## WORK TO COMPLETE:
All that is needed is a count of the lines in this data that contain the word "computer".

## TASK DATA:
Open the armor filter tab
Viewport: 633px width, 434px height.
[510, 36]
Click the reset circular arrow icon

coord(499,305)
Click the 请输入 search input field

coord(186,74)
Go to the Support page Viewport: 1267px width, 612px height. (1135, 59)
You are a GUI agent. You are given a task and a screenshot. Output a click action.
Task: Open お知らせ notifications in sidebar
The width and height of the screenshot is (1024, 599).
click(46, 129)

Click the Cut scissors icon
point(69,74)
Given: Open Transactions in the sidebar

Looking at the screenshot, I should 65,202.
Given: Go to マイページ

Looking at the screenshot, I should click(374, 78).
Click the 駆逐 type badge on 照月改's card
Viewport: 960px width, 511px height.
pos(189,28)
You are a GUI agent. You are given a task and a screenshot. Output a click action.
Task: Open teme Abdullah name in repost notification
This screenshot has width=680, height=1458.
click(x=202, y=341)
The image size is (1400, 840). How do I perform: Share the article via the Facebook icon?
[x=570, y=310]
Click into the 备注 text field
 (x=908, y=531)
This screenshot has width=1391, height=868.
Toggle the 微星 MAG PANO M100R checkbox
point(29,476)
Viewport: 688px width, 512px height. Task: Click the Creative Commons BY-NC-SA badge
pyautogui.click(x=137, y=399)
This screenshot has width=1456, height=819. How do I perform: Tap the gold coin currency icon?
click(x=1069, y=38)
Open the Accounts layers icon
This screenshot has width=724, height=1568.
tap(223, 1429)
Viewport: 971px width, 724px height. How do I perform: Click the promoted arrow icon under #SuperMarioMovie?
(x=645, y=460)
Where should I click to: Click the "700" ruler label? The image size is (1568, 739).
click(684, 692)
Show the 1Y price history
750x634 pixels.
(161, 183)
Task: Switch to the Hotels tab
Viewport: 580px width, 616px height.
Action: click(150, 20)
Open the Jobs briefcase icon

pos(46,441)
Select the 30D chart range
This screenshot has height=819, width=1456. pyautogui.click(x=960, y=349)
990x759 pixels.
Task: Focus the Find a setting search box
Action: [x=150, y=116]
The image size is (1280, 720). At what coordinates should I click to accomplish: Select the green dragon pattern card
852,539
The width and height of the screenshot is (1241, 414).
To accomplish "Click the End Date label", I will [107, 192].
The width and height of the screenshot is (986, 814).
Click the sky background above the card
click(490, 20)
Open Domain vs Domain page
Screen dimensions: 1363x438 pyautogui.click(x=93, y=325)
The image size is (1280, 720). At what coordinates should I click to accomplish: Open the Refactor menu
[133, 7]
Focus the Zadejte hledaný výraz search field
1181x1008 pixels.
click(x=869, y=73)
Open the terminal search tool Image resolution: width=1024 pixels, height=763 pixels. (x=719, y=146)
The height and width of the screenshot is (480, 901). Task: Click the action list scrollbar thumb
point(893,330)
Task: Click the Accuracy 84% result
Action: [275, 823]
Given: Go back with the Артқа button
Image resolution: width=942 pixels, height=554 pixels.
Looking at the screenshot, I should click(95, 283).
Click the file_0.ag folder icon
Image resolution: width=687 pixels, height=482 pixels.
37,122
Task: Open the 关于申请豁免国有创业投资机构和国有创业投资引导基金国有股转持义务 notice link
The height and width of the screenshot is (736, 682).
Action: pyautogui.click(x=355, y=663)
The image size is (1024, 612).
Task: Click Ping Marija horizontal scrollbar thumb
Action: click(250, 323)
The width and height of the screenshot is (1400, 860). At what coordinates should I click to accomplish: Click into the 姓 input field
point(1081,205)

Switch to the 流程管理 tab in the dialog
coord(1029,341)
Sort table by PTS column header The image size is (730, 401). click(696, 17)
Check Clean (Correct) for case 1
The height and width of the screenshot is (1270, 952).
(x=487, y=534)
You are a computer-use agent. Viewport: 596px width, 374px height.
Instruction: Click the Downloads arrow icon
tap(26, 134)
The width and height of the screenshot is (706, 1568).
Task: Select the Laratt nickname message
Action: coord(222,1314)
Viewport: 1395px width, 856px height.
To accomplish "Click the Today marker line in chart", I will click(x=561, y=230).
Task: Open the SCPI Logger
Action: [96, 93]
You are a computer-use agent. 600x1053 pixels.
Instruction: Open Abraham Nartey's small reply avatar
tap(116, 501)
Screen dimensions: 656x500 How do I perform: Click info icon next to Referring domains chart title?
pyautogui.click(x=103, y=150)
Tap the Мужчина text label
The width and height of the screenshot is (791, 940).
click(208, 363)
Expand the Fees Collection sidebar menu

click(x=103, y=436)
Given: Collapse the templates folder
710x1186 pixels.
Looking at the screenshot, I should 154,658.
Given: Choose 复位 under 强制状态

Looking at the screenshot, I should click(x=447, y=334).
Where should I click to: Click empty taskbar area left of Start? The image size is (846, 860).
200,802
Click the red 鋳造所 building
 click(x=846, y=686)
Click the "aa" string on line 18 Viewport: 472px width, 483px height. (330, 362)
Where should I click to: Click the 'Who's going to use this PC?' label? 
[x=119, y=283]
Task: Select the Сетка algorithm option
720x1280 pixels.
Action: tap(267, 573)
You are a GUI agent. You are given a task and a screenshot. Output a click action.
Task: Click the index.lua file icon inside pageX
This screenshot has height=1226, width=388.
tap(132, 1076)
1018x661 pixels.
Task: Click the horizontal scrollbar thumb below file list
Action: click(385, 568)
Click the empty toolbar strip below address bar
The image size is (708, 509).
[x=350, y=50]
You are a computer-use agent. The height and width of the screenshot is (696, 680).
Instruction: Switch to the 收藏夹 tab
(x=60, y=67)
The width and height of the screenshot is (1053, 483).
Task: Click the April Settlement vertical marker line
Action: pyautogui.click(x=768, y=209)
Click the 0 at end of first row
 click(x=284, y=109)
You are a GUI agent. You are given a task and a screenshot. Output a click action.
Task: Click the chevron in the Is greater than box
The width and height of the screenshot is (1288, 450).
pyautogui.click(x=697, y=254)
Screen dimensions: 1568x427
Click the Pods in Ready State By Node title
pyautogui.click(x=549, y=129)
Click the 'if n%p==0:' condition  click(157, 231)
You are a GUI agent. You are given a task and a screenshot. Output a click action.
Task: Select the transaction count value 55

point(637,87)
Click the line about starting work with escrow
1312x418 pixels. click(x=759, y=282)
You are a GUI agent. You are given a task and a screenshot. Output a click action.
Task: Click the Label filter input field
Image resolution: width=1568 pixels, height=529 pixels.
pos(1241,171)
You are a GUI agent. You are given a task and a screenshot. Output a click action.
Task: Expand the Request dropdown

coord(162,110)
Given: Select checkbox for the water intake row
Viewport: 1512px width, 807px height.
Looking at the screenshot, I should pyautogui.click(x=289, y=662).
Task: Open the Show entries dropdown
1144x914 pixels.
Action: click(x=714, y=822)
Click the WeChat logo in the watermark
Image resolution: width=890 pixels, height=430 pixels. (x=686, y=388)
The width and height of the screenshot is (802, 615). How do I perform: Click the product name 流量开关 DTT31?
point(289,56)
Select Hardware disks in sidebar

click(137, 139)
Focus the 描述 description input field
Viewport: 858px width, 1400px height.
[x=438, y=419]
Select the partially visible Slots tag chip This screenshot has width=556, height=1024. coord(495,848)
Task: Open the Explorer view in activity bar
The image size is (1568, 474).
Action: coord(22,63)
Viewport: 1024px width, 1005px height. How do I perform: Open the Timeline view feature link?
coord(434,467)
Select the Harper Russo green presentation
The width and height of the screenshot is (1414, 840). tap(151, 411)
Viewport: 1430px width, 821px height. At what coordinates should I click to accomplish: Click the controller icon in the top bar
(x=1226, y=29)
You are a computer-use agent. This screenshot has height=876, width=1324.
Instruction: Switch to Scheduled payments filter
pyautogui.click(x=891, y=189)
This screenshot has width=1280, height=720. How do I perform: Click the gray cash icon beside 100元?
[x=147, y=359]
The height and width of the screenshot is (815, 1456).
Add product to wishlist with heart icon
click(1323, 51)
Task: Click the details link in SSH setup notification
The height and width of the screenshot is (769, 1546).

## OUTPUT OF THE TASK:
4